W H Auden called the project "one of the noblest and most absurd undertakings ever attempted by a state". John Cole, director of the Center for the Book at the Library of Congress, has just finished the arduous process of collecting and cataloguing, a job he started in 1978. Cole explains that the Federal Writers Project "helped us rediscover our heritage in more detailed and more colourful way than it had ever been described".

Besides the written guides there are nearly 3,000 oral histories, now available on a special Web site. Not all the written contributions have been published and a number of scholars and researchers have begun to follow "the literary paper trail, unearthing documents and writings that have been packed in boxes for decades".

But the project resulted in more than guidebooks and oral testimonies. It was, as one writer put it, "where social and economic history met the individual imagination in literature". Writers supported by the project were assigned specific tasks: Saul Bellow, for instance, was given the job of writing 20 page profiles of writers like John Dos Passos and Sherwood Anderson.
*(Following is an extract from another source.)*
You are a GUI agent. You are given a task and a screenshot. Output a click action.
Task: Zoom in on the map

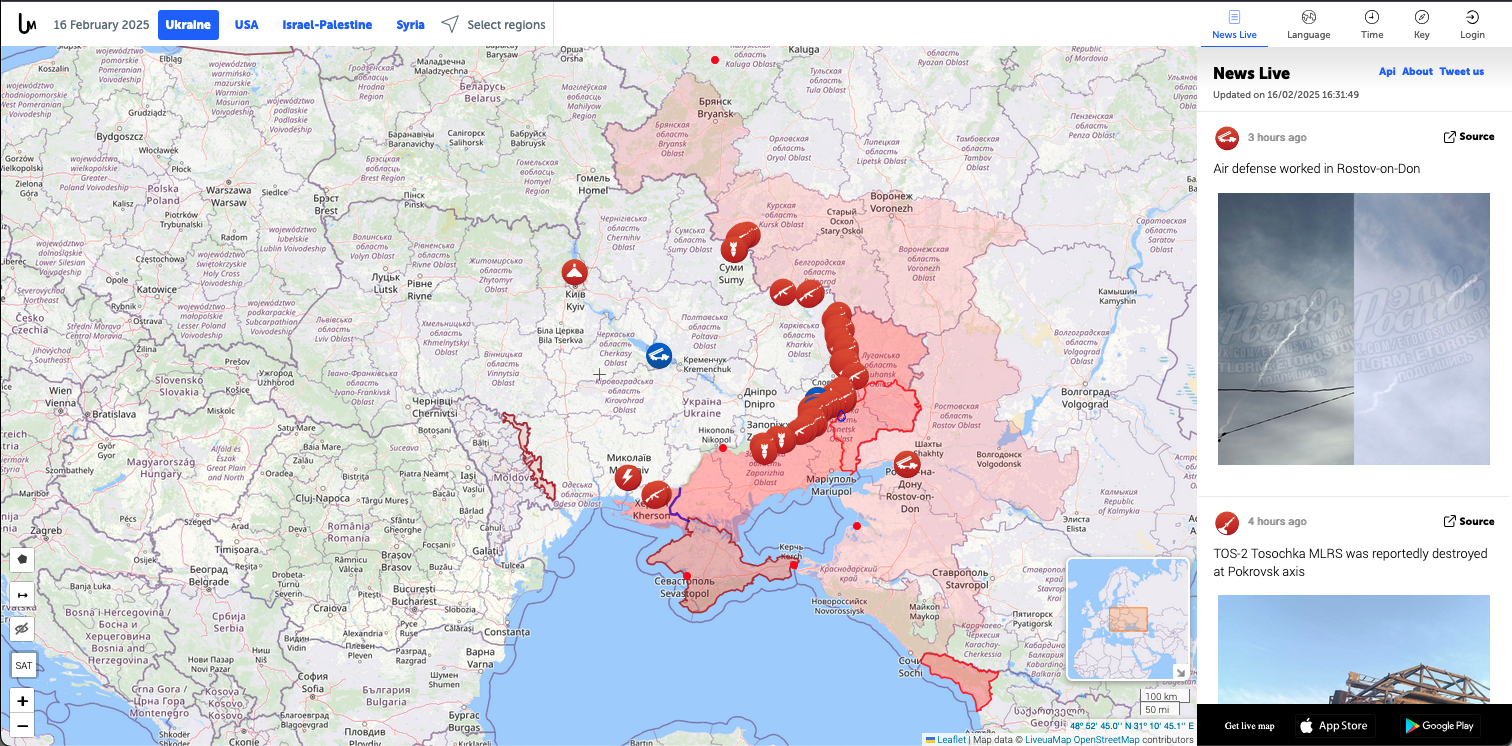tap(22, 700)
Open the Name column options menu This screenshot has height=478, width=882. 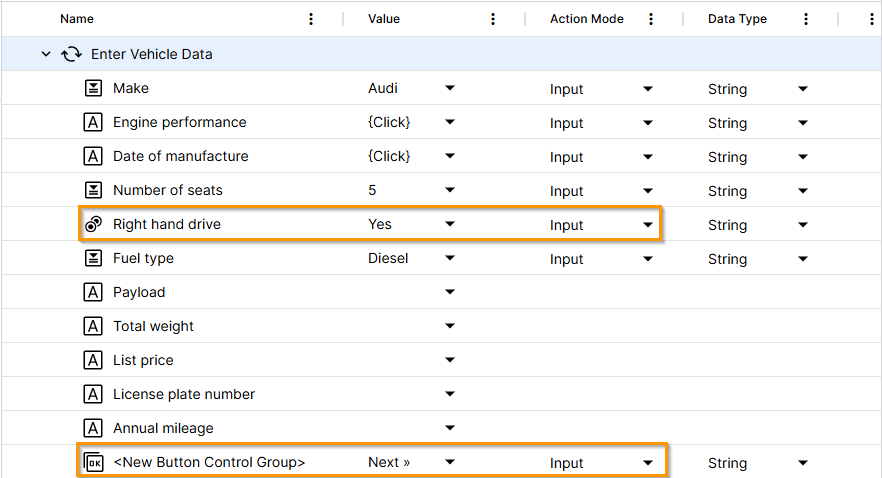coord(311,19)
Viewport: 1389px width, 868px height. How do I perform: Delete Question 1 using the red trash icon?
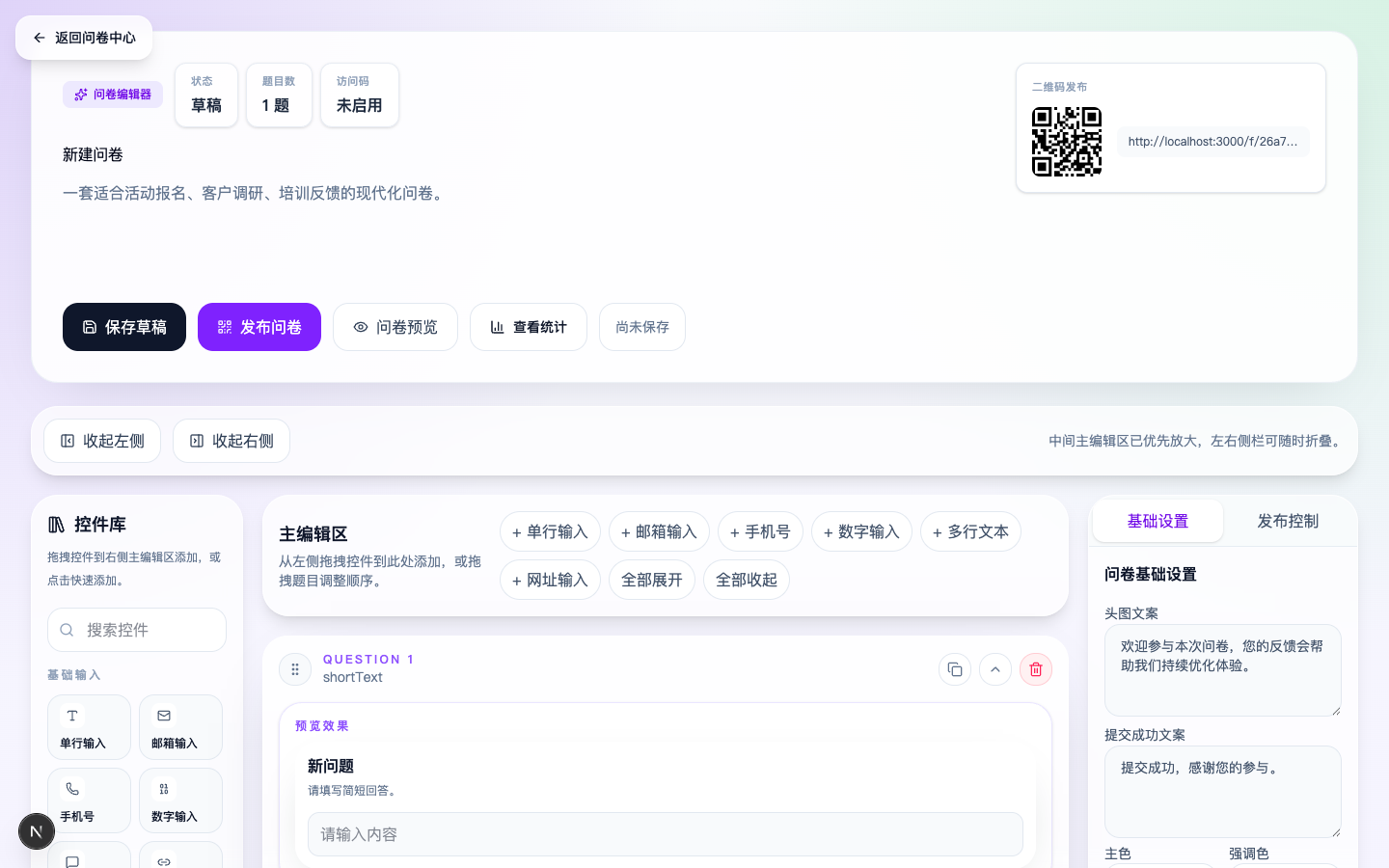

The project also acted as a source of information for writers of novels with city backgrounds. Stud Terkel, a novelist who was employed by the project "used the oral history techniques he learned in the late 1930s as his model for books like The Good War (1984) while Ralph Ellison, author of The Invisible Man, could not have written it without the sketches and caricatures of people he met during the Federal Writers Project".

John Steinbeck made use of the guidebooks when he wrote Travels with Charley. And In Search of America (1962) Steinbeck wrote: "The complete set comprises the most comprehensive account of the United States ever got together, and nothing since then has even approached it. It was compiled during the Depression by the best writers in America, who were, if that is possible, more depressed than any other group while maintaining their inalienable instinct for eating."

When I finished reading the article I thought of a similar project in Egypt, Al- Tafarrugh, a word that literally translates as devotion. The project was initiated by the Higher Council of Arts and Literature and intended to encourage writers and artists to produce work in their respective fields.

Writers and artists apply. If they hold jobs they are granted a sabbatical from their work place and paid their salaries by the project. The sabbatical can be extended over several years. Artists are supplied with the materials they require while non-working applicants are given salaries.

Another scheme, The First Book Project, also started by the Higher Council of Arts and Literature aimed at publishing writers' debut novels. It was a great success and many writers now established were first introduced to the public by it.